[RECORDS FOR THE EXERCISE Boundary: Start]

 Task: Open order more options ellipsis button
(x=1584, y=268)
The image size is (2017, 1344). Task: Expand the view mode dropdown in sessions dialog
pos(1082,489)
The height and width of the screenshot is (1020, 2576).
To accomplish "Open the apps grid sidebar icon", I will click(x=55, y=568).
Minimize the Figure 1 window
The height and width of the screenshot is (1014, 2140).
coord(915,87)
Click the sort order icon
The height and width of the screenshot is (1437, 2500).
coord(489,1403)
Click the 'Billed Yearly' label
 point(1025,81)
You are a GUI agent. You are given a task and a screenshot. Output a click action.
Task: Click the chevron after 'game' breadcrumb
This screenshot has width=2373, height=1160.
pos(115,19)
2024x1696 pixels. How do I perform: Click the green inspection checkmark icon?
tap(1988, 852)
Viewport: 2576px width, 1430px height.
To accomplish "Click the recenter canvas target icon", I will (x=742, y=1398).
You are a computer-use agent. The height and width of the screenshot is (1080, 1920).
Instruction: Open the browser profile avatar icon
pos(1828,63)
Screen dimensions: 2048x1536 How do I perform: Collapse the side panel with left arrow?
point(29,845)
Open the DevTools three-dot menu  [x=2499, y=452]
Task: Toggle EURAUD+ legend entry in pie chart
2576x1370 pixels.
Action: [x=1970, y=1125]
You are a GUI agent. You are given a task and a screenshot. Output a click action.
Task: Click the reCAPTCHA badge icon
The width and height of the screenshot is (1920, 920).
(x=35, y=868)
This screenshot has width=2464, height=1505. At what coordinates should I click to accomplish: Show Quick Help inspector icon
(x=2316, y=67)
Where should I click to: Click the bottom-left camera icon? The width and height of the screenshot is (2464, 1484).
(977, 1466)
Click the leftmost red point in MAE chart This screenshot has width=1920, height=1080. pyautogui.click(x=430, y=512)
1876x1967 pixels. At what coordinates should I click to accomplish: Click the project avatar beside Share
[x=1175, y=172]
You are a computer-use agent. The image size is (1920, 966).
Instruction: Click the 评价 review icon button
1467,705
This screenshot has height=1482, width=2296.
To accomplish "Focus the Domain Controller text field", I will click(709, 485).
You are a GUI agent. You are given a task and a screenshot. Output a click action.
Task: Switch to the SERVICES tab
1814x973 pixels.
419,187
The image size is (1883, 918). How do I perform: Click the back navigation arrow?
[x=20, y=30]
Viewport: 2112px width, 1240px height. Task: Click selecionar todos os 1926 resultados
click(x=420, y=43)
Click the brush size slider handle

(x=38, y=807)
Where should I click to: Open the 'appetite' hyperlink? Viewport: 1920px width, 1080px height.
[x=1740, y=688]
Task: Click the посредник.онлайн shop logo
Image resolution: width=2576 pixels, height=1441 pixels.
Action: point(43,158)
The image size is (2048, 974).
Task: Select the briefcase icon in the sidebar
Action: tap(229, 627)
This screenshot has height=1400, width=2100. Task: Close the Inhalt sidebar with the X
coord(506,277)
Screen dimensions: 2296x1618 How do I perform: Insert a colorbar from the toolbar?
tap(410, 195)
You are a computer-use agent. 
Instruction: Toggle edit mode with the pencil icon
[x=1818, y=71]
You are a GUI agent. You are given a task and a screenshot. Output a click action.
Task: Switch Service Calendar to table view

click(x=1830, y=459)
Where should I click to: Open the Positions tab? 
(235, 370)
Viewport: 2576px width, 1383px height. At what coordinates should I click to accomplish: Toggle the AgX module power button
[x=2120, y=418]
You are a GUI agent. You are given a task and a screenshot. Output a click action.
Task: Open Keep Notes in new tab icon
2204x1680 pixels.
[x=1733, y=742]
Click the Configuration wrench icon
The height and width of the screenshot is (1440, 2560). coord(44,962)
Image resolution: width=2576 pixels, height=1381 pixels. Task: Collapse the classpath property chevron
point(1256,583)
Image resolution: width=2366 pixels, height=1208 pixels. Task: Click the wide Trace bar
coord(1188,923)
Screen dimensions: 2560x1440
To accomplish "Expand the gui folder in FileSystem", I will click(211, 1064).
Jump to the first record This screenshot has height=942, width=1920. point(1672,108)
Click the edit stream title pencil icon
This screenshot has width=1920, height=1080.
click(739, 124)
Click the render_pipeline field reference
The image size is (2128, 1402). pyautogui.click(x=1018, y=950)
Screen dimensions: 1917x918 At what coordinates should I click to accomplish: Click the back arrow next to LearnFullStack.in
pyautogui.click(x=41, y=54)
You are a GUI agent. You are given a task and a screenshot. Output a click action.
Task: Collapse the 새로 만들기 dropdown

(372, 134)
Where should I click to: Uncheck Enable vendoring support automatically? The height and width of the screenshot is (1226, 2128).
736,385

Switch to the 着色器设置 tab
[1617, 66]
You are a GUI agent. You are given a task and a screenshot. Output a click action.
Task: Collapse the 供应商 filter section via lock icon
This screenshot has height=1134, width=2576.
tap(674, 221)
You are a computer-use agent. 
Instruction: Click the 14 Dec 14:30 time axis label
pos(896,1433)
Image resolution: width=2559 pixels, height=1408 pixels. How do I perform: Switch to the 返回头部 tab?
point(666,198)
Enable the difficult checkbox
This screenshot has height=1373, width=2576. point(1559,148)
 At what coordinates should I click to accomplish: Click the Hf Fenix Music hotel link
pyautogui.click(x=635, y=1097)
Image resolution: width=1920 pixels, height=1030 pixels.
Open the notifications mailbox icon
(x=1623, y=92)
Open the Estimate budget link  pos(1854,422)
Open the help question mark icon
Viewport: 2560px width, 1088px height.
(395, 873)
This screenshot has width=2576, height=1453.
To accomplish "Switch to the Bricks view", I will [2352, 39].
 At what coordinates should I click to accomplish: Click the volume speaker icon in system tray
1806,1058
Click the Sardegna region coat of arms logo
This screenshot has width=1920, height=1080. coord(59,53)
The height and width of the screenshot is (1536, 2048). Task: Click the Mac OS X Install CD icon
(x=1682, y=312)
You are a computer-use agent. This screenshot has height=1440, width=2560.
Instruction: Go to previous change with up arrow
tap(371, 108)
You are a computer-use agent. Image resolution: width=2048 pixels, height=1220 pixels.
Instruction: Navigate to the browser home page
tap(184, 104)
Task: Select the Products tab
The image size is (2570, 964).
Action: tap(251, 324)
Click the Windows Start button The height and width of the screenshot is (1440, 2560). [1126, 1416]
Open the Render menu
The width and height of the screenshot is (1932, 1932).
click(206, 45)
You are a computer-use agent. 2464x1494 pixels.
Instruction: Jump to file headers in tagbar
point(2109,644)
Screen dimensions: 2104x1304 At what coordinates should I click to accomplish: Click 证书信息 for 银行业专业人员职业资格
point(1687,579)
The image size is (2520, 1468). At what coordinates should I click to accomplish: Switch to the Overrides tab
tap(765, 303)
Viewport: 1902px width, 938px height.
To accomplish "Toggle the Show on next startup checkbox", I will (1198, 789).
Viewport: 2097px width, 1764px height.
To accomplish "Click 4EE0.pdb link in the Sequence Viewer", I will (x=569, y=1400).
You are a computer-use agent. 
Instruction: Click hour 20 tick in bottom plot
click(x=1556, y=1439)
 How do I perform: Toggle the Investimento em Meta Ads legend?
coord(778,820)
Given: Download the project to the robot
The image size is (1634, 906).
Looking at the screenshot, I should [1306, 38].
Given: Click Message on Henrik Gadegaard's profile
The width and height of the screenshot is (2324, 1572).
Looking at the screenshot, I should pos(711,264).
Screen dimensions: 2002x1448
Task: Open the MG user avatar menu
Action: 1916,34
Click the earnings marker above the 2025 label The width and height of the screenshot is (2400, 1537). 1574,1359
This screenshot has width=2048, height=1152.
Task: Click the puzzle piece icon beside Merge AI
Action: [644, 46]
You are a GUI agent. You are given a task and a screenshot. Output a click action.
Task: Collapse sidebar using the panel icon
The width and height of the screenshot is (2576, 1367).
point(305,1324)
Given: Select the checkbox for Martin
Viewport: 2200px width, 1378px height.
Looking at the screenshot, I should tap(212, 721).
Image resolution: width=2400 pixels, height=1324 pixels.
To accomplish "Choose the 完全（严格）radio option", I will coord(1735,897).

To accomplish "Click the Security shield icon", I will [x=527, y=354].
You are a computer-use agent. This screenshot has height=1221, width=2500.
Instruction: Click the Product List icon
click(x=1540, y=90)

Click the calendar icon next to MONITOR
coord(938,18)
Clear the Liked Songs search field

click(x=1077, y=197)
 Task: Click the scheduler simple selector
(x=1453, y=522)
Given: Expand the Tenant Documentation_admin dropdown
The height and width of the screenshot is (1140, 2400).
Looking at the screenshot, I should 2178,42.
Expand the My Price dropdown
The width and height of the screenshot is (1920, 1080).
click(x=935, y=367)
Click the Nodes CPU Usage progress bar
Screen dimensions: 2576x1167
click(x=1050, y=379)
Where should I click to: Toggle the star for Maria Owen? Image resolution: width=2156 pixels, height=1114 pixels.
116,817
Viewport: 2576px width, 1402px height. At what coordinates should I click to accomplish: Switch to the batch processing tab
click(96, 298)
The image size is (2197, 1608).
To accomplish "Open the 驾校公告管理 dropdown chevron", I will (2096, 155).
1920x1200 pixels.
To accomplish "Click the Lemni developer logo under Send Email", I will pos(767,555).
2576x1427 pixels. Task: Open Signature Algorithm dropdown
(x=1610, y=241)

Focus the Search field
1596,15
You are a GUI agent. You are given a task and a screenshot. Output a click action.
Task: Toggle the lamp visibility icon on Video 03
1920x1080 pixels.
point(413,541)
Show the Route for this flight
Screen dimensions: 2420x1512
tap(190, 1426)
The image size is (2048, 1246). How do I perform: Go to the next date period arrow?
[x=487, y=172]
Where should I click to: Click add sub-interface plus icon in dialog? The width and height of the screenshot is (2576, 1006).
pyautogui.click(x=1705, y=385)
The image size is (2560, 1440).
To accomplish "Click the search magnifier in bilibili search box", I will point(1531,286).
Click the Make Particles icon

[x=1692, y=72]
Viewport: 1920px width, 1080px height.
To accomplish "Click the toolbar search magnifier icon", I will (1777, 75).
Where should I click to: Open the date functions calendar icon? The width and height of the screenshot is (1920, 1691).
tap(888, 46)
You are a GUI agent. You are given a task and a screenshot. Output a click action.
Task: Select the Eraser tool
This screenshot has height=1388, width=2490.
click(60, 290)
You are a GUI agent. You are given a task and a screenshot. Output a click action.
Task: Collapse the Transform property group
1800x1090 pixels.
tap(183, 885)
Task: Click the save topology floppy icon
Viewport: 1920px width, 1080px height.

[RECORDS FOR THE EXERCISE Boundary: End]

_EXERCISE AIM:_
Find the word "chart" in the entries, then copy out every line that has it.

_ANSWER SPACE:_
Task: Toggle EURAUD+ legend entry in pie chart
Click the leftmost red point in MAE chart This screenshot has width=1920, height=1080. pyautogui.click(x=430, y=512)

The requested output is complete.